Whether it's best to operate at the code unit, code point, or grapheme level
depends on the operation, and issues such as normalization complicate the
situation considerably with regards to any attempt to provide a one size
fits all solution for indexing into graphemes. It's also not efficient to
operate at the grapheme level by default.

The replacement to std.utf will provide the tools to convert from code units
to code points, just like std.utf does now, with the difference being that
the programmer will no longer have to work around the range API functions to
try to prevent decoding from happening automatically.
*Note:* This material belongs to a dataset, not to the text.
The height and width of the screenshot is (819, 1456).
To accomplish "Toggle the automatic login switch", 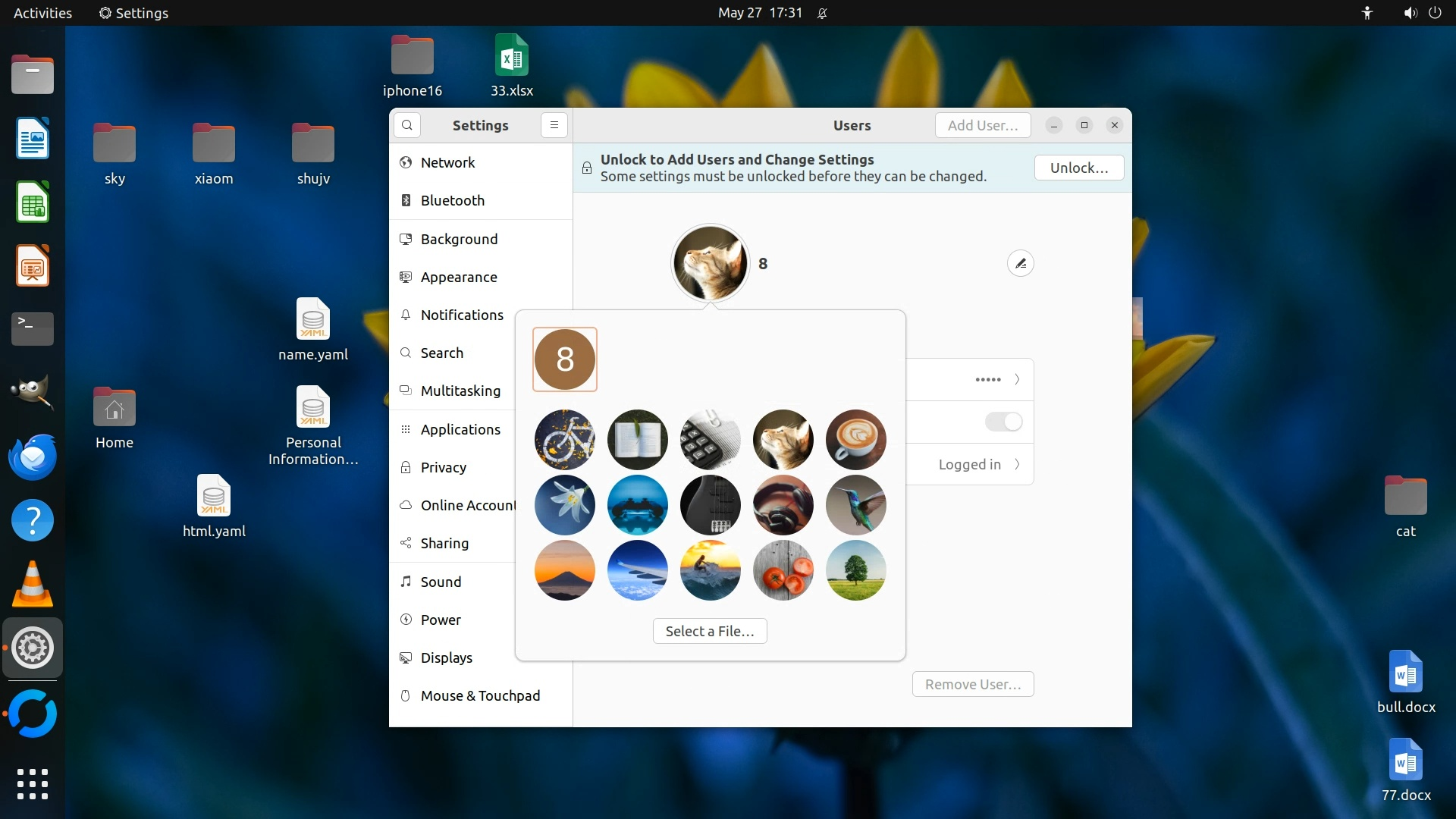I will pyautogui.click(x=1003, y=422).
Code that then needs to operate at the grapheme level will need to use the
replacement for std.uni, and that can include a random-access range of
graphemes. But it won't be the default way to operate, because that's
inefficient, and no normalization scheme actually works in all cases, making
selecting a default problematic.

We may choose to include a string type in Phobos which provides an API that
allows you to operate at the grapheme level by default, but dynamics arrays
of code units will be treated as ranges of code units. The problems that
we've had with auto-decoding have stemmed from trying to treat them as
anything else.

So, we can build whatever useful algorithms or types we want on top of the
built-in strings, and we may be able to provide some better solutions than
we currently have for dealing with graphemes, but the built-in strings will
not have any kind of special-casing as part of the range API. Any ranges of
graphemes will be types of their own and will not be the built-in strings
even if they may wrap the built-in strings.
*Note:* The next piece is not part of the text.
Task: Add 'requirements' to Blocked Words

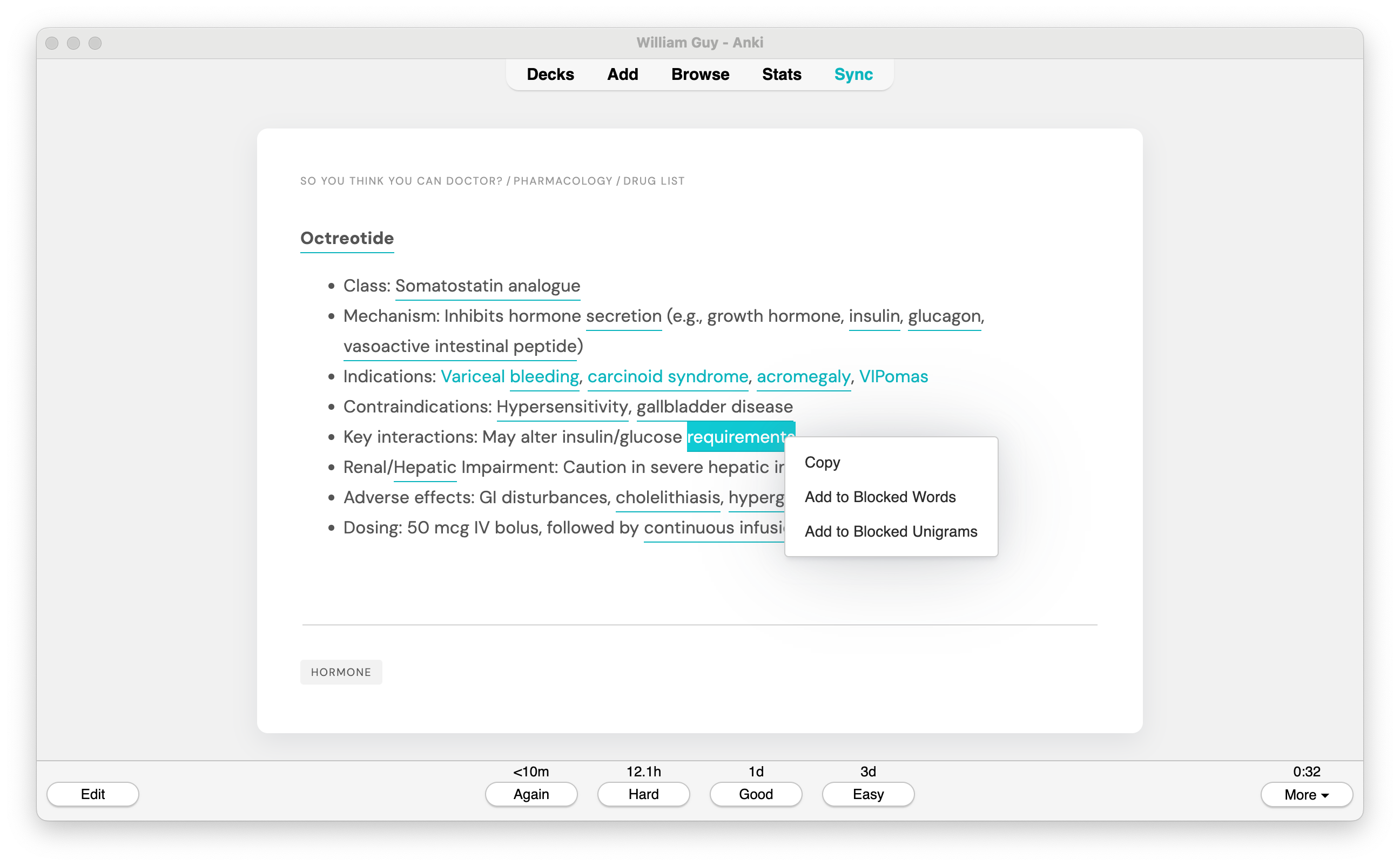Action: click(x=880, y=497)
> > 8. $ cannot be used with random-access ranges in generic code,
> > because the range API does not require that a random-access
> > range define opDollar
>
> I believe you should be much much much more spefic
>
> is [min(i,$-1)] supported? is [$..0] supported?
>
> the slicing api is a rabbit hole that needs allot of care

Finite random-access ranges will need to support the same operations with $
that dynamic arrays do, since the whole point here is to access them in the
same manner as dynamic arrays, and operations such as [$ .. 0] never make
sense, so no, that won't be supported. And no additional syntax for $ is
being added. It's purely for indexing and slicing. The current situation
makes it so that we can't use $ at all with ranges in generic code, because
there is no requirement that it be supported, whereas ideally, we'd be able
to use it in the same way that you would with dynamic arrays. So,
isRandomAccessRange will test to make sure that [$ - 1] compiles and returns
the correct type, and hasSlicing will test to make sure that [0 .. $] and
[0 .. $ - 1] compile and return the correct type. It will be an additional
requirement that $ be equivalent to length, but we can't statically test for
that.

Infinite random-access ranges will not support $ for opIndex, because they
can't and be infinite. They will support it for slicing, but they won't be
able to support doing arithmetic on $, because that makes no sense with an
infinite range. $ will merely be used to indicate that slice is supposed to
go to the end of the range (and therefore that the result will be infinite)
rather than resulting in a finite slice as would occur if only indices are
used.

$ is actually already partially tested for with hasSlicing and infinite
ranges where it requires that opSlice return the same range type if opDollar
is used, whereas it's expected to return a finite range if only indices are
used. However, since there's no requirement that $ work at all, it can't
actually be used in generic code even if you know that the range is
infinite. It's just that hasSlicing requires that the result be the same if
$ is implemented to work with slicing, which is therefore kind of a
pointless test as things stand.

- Jonathan M Davis